── SELECTED EXCERPT ──
The guide, and Twilight as a whole, assume familiarity with Rust, Rust's asynchronous features, and bots in general. If you're new to Rust and/or new to bots, consider checking out serenity, which is a beginner-friendly, batteries-included approach to the Discord API.

Support for the library is provided through the GitHub issues section and the Discord server.

If you have a question, then the issues or the server are both good fits for it. If you find a bug, then the issues section is the best place.

The API documentation is also available.

Supported Rust Versions

Twilight currently supports an MSRV of Rust 1.53+.

Breaking Changes

Although Twilight aims to design APIs right the first time, that obviously won't happen. A lot of effort is spent designing clear and correct interfaces.

While Twilight takes care to avoid the need for breaking changes, it will be fearless when it needs to do so: they won't be avoided for the sake of avoiding a change. Breaking changes won't be piled up over time to make a single big release: major versions will be often and painless.

Crates

Twilight is, at heart, an ecosystem. These components of the ecosystem don't depend on each other in unnecessary ways, allowing you to pick and choose and combine the crates that you need for your use case. The crates for Twilight are categorised into three groups: the core crates, first-party crates, and third-party crates.

Core Crates

Twilight includes a few crates which are the "building blocks" to most peoples' use cases. You might not need them all, but generally speaking you'll need most of them. Most of them wrap Discord's various APIs.

  • model: All of the structs, enums, and bitflags used by the Discord APIs.
  • http: HTTP client supporting all of the documented features of Discord's HTTP API, with support for ratelimiting, proxying, and more.
  • gateway: Clients supporting Discord's gateway API.
───
-- WORK TO COMPLETE --
Copy the Twilight excerpt between "The guide, and" and "of Rust 1.53+.", inclusive, and swap "server" for "community" throughout.
── EXTRACTED RECORDS ──
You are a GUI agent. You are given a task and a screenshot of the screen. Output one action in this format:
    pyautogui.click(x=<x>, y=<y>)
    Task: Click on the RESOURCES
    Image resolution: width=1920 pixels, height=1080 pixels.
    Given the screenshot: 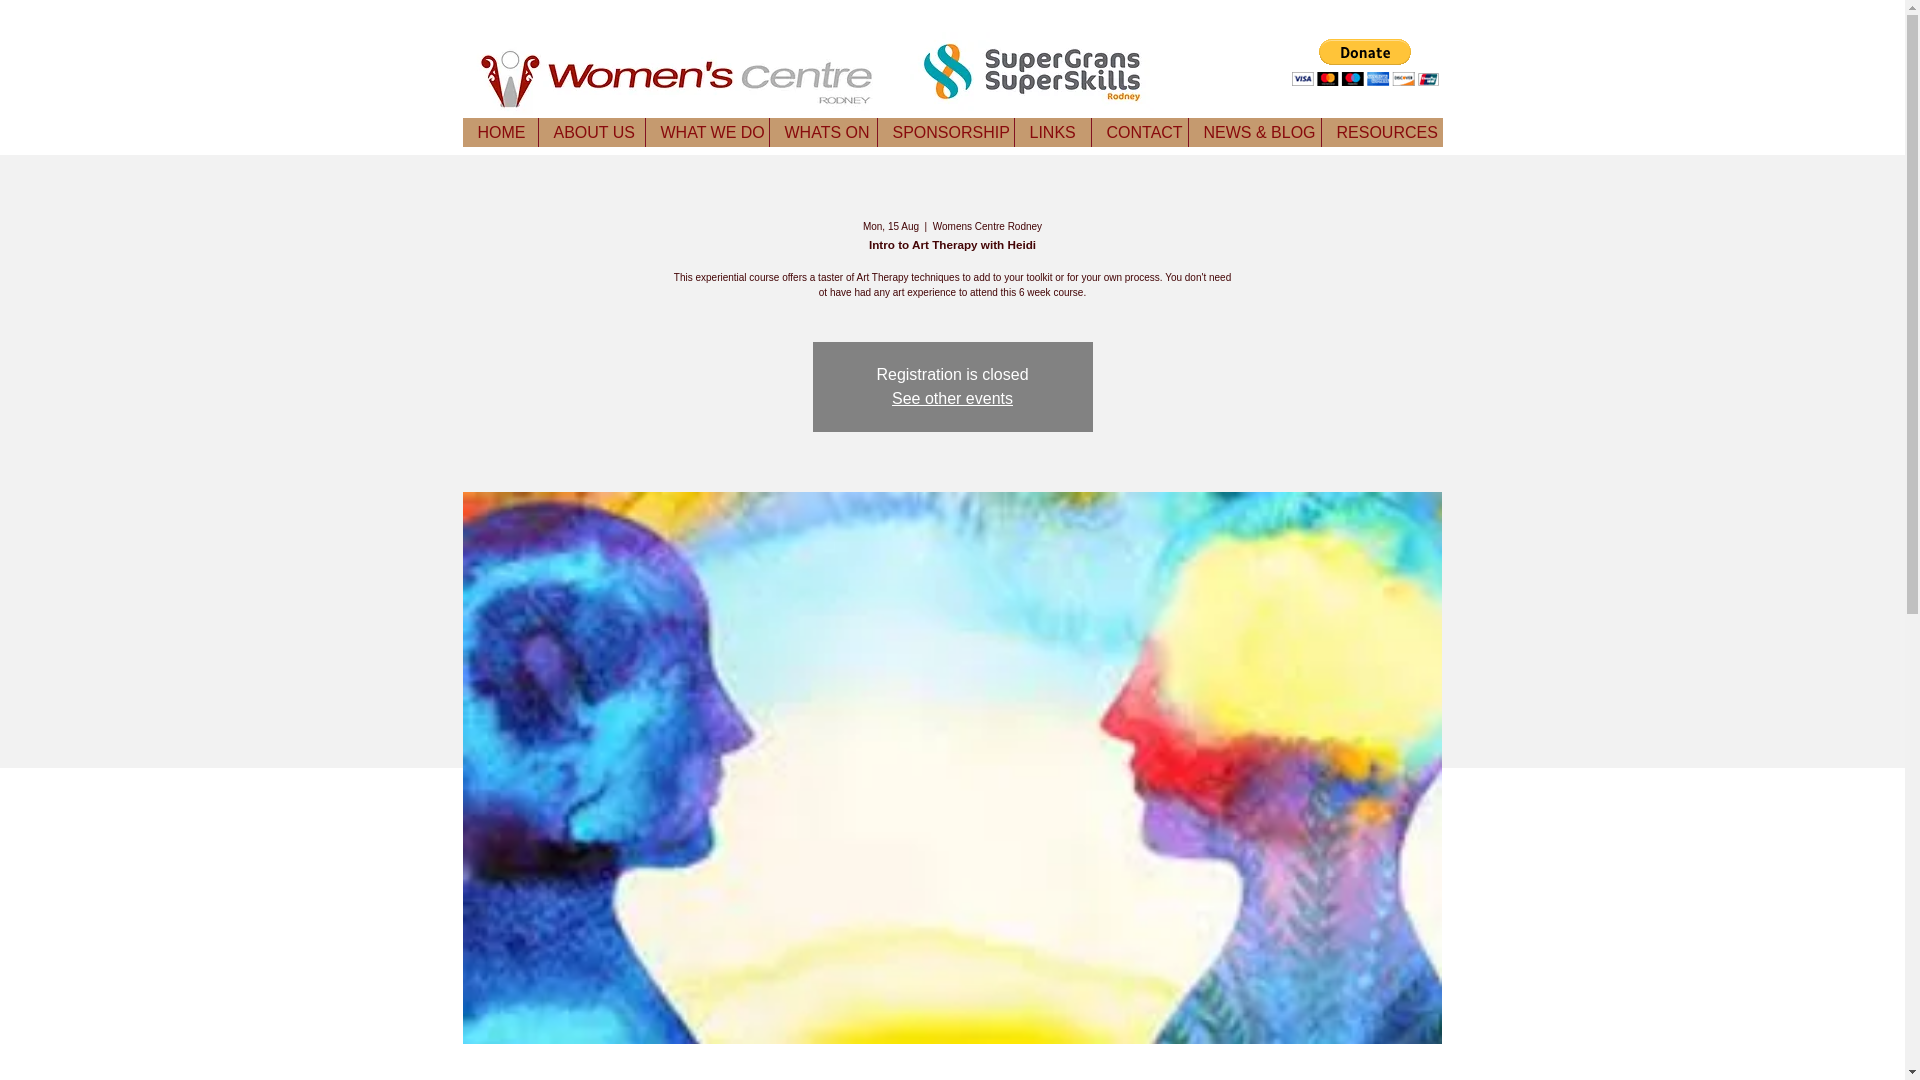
───
-- TASK SOLUTION --
The guide, and Twilight as a whole, assume familiarity with Rust, Rust's asynchronous features, and bots in general. If you're new to Rust and/or new to bots, consider checking out serenity, which is a beginner-friendly, batteries-included approach to the Discord API.

Support for the library is provided through the GitHub issues section and the Discord community.

If you have a question, then the issues or the community are both good fits for it. If you find a bug, then the issues section is the best place.

The API documentation is also available.

Supported Rust Versions

Twilight currently supports an MSRV of Rust 1.53+.